WORK ORDER | Give a verbatim copy of the data, leaving the pictures out.

DATA FOR THIS EXERCISE |

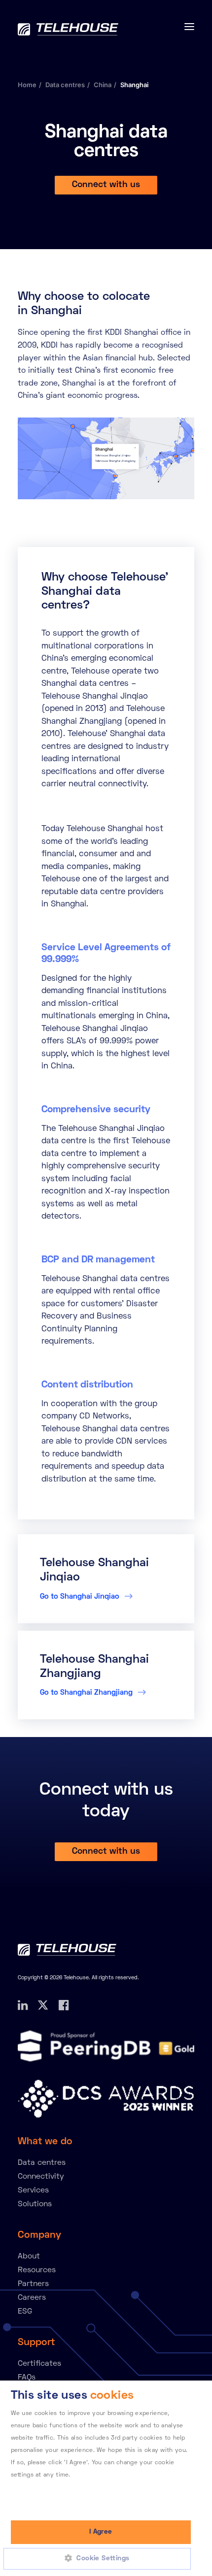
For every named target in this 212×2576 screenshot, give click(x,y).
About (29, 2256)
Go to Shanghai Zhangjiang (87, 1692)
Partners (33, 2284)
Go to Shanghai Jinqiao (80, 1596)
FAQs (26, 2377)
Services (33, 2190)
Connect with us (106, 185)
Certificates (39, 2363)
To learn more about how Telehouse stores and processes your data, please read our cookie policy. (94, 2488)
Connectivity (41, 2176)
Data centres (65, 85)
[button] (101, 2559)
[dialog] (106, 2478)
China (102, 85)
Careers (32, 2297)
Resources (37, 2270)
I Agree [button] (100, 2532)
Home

PROBLEM SOLUTION |
For every named target in this 212×2576 screenshot, give click(x,y).
About (29, 2256)
Go to Shanghai Zhangjiang (87, 1692)
Partners (33, 2284)
Go to Shanghai Jinqiao (80, 1596)
FAQs (26, 2377)
Services (33, 2190)
Connect with us (106, 185)
Certificates (39, 2363)
To learn more about how Telehouse stores and processes your data, please read our cookie policy. (94, 2488)
Connectivity (41, 2176)
Data centres (65, 85)
[button] (101, 2559)
[dialog] (106, 2478)
China (102, 85)
Careers (32, 2297)
Resources (37, 2270)
I Agree [button] (100, 2532)
Home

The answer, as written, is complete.